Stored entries
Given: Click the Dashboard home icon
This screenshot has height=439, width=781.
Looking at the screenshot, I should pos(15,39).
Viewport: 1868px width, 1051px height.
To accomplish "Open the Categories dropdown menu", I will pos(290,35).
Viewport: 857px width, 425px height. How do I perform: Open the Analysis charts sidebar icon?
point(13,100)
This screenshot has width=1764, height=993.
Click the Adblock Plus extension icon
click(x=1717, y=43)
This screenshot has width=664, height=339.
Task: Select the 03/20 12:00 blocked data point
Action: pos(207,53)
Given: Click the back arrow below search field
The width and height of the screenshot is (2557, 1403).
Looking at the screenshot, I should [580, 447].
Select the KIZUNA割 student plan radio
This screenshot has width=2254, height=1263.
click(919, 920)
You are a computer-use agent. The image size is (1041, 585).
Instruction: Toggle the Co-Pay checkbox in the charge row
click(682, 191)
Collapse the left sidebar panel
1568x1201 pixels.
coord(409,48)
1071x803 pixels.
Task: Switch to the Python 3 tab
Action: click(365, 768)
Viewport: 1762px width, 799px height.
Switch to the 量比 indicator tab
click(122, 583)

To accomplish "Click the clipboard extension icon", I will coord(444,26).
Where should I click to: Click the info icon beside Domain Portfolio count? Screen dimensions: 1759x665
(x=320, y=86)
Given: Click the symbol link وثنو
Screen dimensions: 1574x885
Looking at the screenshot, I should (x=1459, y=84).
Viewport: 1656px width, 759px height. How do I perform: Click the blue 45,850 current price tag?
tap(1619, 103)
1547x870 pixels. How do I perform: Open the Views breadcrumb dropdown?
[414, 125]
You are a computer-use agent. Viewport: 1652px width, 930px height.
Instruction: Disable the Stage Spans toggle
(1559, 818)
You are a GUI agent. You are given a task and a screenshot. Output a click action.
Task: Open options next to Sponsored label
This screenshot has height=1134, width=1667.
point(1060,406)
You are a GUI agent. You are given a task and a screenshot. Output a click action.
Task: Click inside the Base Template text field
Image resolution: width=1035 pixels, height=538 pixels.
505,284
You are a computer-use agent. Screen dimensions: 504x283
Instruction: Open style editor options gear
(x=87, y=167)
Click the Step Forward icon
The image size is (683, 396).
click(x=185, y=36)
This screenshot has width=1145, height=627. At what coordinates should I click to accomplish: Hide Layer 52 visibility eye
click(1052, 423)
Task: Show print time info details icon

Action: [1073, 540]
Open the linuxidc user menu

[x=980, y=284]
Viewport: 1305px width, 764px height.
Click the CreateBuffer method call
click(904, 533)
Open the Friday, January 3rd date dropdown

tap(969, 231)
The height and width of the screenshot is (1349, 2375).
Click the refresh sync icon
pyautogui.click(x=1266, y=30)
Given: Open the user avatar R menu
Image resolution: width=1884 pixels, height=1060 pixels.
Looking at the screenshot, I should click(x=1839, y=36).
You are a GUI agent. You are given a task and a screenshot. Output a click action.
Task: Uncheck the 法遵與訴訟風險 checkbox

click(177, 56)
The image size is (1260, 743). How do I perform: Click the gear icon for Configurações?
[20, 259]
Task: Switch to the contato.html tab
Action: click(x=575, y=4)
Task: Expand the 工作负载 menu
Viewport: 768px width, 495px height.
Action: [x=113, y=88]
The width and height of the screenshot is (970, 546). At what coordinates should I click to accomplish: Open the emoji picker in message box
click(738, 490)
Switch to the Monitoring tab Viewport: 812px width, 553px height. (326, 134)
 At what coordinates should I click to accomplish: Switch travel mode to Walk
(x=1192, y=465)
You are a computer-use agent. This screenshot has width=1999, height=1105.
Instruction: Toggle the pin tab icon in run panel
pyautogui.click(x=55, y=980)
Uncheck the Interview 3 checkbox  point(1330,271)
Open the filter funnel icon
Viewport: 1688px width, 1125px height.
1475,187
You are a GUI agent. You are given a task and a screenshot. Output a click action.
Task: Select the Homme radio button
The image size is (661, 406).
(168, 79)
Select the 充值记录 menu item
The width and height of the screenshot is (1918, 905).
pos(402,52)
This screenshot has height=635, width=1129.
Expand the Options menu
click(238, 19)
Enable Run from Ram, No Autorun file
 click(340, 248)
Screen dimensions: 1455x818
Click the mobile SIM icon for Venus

__ACTIVITY__: Please repeat each line from the one with "Select the 充值记录 menu item" through the last line of the data above, and add nothing.

__ANSWER TO THIS EXERCISE__:
Select the 充值记录 menu item
The width and height of the screenshot is (1918, 905).
pos(402,52)
This screenshot has height=635, width=1129.
Expand the Options menu
click(238, 19)
Enable Run from Ram, No Autorun file
 click(340, 248)
Screen dimensions: 1455x818
Click the mobile SIM icon for Venus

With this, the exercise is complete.